▶ **Exercise aim**: The entries follow. Print each one exactly.

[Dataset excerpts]
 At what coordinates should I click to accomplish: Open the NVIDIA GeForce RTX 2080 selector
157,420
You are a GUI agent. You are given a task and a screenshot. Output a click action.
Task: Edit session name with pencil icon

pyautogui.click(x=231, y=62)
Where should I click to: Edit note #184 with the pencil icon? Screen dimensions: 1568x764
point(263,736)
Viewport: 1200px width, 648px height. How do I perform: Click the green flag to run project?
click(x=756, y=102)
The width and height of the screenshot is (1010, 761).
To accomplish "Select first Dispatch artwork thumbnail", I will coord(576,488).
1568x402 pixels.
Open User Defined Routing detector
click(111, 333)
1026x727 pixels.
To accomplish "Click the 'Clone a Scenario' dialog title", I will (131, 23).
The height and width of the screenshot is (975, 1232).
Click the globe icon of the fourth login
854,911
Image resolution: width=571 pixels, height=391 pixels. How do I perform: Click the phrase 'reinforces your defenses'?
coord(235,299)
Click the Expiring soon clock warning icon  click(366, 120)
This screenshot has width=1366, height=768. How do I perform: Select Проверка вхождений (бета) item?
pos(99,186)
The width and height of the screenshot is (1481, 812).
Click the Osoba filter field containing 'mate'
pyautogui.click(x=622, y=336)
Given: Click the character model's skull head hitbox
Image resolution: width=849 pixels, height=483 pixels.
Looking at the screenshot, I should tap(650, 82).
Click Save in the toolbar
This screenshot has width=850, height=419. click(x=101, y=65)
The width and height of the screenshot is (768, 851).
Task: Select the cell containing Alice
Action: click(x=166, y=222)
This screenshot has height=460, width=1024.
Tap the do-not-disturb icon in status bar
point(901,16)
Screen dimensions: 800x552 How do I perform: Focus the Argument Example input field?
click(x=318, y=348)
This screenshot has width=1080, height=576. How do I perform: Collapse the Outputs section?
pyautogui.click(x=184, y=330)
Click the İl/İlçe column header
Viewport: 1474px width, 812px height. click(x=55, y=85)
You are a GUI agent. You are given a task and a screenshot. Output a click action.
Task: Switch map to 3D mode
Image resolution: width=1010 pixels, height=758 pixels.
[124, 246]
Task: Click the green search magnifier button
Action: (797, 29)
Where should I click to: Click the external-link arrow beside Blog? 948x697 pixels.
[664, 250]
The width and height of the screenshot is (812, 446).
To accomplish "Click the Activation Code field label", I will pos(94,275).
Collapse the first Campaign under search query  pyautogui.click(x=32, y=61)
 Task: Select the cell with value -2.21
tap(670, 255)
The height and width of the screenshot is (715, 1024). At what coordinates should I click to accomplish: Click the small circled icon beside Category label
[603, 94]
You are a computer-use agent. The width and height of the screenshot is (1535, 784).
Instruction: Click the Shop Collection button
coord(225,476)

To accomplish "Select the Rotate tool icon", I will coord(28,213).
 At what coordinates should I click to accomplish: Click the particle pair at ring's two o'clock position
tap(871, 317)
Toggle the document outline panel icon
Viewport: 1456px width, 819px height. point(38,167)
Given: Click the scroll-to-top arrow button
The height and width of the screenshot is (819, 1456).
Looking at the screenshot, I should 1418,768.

▶ **Exercise solution**:
 At what coordinates should I click to accomplish: Open the NVIDIA GeForce RTX 2080 selector
157,420
You are a GUI agent. You are given a task and a screenshot. Output a click action.
Task: Edit session name with pencil icon

pyautogui.click(x=231, y=62)
Where should I click to: Edit note #184 with the pencil icon? Screen dimensions: 1568x764
point(263,736)
Viewport: 1200px width, 648px height. How do I perform: Click the green flag to run project?
click(x=756, y=102)
The width and height of the screenshot is (1010, 761).
To accomplish "Select first Dispatch artwork thumbnail", I will coord(576,488).
1568x402 pixels.
Open User Defined Routing detector
click(111, 333)
1026x727 pixels.
To accomplish "Click the 'Clone a Scenario' dialog title", I will (131, 23).
The height and width of the screenshot is (975, 1232).
Click the globe icon of the fourth login
854,911
Image resolution: width=571 pixels, height=391 pixels. How do I perform: Click the phrase 'reinforces your defenses'?
coord(235,299)
Click the Expiring soon clock warning icon  click(366, 120)
This screenshot has width=1366, height=768. How do I perform: Select Проверка вхождений (бета) item?
pos(99,186)
The width and height of the screenshot is (1481, 812).
Click the Osoba filter field containing 'mate'
pyautogui.click(x=622, y=336)
Given: Click the character model's skull head hitbox
Image resolution: width=849 pixels, height=483 pixels.
Looking at the screenshot, I should tap(650, 82).
Click Save in the toolbar
This screenshot has width=850, height=419. click(x=101, y=65)
The width and height of the screenshot is (768, 851).
Task: Select the cell containing Alice
Action: click(x=166, y=222)
This screenshot has height=460, width=1024.
Tap the do-not-disturb icon in status bar
point(901,16)
Screen dimensions: 800x552 How do I perform: Focus the Argument Example input field?
click(x=318, y=348)
This screenshot has width=1080, height=576. How do I perform: Collapse the Outputs section?
pyautogui.click(x=184, y=330)
Click the İl/İlçe column header
Viewport: 1474px width, 812px height. click(x=55, y=85)
You are a GUI agent. You are given a task and a screenshot. Output a click action.
Task: Switch map to 3D mode
Image resolution: width=1010 pixels, height=758 pixels.
[124, 246]
Task: Click the green search magnifier button
Action: (797, 29)
Where should I click to: Click the external-link arrow beside Blog? 948x697 pixels.
[664, 250]
The width and height of the screenshot is (812, 446).
To accomplish "Click the Activation Code field label", I will pos(94,275).
Collapse the first Campaign under search query  pyautogui.click(x=32, y=61)
 Task: Select the cell with value -2.21
tap(670, 255)
The height and width of the screenshot is (715, 1024). At what coordinates should I click to accomplish: Click the small circled icon beside Category label
[603, 94]
You are a computer-use agent. The width and height of the screenshot is (1535, 784).
Instruction: Click the Shop Collection button
coord(225,476)

To accomplish "Select the Rotate tool icon", I will coord(28,213).
 At what coordinates should I click to accomplish: Click the particle pair at ring's two o'clock position
tap(871, 317)
Toggle the document outline panel icon
Viewport: 1456px width, 819px height. point(38,167)
Given: Click the scroll-to-top arrow button
The height and width of the screenshot is (819, 1456).
Looking at the screenshot, I should 1418,768.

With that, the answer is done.